▶ _INSTRUCTIONS TO FOLLOW_
Below are records; please set down exactly the lines from the first through the one containing "Task: Select Percentage % as change method".

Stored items
• • • •

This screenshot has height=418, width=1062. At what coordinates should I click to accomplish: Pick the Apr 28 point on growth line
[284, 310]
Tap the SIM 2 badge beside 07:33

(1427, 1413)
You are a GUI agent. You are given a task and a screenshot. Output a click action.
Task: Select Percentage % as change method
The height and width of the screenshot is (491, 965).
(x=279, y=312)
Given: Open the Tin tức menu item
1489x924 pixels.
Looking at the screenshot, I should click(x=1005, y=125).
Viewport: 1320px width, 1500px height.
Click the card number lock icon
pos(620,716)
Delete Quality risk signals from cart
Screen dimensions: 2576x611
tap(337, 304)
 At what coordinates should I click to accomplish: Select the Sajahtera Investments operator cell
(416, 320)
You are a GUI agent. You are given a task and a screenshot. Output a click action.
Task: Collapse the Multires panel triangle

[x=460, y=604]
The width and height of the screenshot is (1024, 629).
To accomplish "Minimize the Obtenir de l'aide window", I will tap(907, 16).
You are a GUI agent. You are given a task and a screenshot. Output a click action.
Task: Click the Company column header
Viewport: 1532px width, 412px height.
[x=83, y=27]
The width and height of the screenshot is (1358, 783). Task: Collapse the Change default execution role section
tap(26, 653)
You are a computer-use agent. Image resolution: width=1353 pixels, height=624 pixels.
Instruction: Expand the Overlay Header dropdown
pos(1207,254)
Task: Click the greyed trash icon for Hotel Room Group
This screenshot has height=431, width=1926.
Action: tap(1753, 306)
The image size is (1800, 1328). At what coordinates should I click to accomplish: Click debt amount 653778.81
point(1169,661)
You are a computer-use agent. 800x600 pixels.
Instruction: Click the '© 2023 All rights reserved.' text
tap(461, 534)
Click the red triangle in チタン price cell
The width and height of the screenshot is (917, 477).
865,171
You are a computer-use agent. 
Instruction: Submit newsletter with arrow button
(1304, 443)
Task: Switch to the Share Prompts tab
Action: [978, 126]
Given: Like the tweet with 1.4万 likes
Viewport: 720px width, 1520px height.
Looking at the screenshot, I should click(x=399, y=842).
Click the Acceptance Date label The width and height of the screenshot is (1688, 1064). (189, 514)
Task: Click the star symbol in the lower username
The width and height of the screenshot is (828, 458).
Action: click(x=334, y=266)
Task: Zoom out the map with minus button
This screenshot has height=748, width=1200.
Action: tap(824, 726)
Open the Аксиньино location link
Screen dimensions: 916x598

• • • •

▶ _TASK RESULT_
This screenshot has height=418, width=1062. At what coordinates should I click to accomplish: Pick the Apr 28 point on growth line
[284, 310]
Tap the SIM 2 badge beside 07:33

(1427, 1413)
You are a GUI agent. You are given a task and a screenshot. Output a click action.
Task: Select Percentage % as change method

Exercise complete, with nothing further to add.